Les conséquences de cette décision seront nombreuses et graves :

  • pour Naval Group et ses sous-traitants, qui s’étaient pleinement engagés dans la réalisation de ce grand contrat, en y apportant leur savoir-faire au meilleur niveau mondial, mais aussi leurs investissements. Il conviendra d’examiner avec soin les compensations qui devront leur revenir. Sur le plan de l’emploi en France, l’impact sera très lourd, avec la perte de centaines d’emplois;
  • pour l’image de la France, qui essuie un camouflet brutal qui témoigne de la considération que lui porte le Gouvernement australien actuel ;
  • pour la stratégie indopacifique de la France, qui reposait notamment sur ce partenariat stratégique ;
  • pour la cohésion entre alliés occidentaux. Après la décision soudaine de la Suisse d’acheter des avions F35, il s’agit cette fois de l’annulation d’un contrat signé avec la France au profit d’une alliance américano-britannique. Après le retrait américain d’Afghanistan décidé et organisé sans aucune concertation avec les alliés de l’OTAN, cet événement doit conduire à évaluer la nature exacte de la relation actuelle entre la France et son allié historique ;
  • pour le partenariat avec l’Australie, dont il convient de se demander s’il a encore une consistance;
  • Sur l’architecture globale de sécurité et la non-prolifération. La vente à un pays non doté de l’arme nucléaire de sous-marins nucléaires d’attaque n’a pas de précédent. Avec le nouveau projet envisagé, les Etats-Unis et le Royaume-Uni changent les règles du jeu. Les conséquences globales en ont-elles été bien mesurées ?
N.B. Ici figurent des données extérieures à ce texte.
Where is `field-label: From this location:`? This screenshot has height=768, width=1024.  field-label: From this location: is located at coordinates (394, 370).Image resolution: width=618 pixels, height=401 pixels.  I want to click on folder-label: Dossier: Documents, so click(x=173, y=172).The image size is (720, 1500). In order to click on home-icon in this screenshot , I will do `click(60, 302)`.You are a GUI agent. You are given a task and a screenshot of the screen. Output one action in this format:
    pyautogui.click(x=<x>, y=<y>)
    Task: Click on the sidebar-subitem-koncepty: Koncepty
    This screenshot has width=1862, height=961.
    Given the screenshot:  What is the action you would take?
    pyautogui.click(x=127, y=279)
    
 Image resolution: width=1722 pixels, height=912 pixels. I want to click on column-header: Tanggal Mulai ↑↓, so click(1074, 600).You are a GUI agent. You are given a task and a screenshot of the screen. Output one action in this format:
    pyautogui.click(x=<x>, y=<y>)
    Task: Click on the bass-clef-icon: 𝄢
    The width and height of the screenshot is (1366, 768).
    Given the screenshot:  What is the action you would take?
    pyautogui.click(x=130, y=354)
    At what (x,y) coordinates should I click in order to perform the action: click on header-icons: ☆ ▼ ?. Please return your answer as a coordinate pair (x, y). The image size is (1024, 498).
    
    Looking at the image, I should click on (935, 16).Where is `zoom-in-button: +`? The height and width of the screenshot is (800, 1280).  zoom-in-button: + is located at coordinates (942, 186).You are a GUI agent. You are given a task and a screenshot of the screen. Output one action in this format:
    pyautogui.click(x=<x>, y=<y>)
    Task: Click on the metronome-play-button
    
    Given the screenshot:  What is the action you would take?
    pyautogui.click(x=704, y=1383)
"Je suis profondément choqué par cette nouvelle, mais aussi par les conditions dans lesquelles nous l’apprenons" a déclaré le président Christian Cambon. "Cela remet en cause bien des certitudes. Il va nous falloir examiner toutes les conséquences de cette décision, et je pense d’abord aux salariés de Naval Group. Plus généralement, nous allons devoir nous interroger sur l’attitude récurrente de certains de nos alliés, qui se comportent plus comme des adversaires que comme des concurrents loyaux. Ces dernières années, pour faire avancer les projets, nous avons accepté beaucoup de compromis, nous avons beaucoup tendu la main. Peut-être avons-nous été un peu innocents dans un monde qui ne l’est guère, et qui le sera encore moins demain. Cet événement doit marquer le début d’une prise de conscience pour la défense résolue de nos intérêts".

 La commission des affaires étrangères, de la défense et des forces armées est présidée par M. Christian Cambon (Les Républicains – Val‑de‑Marne).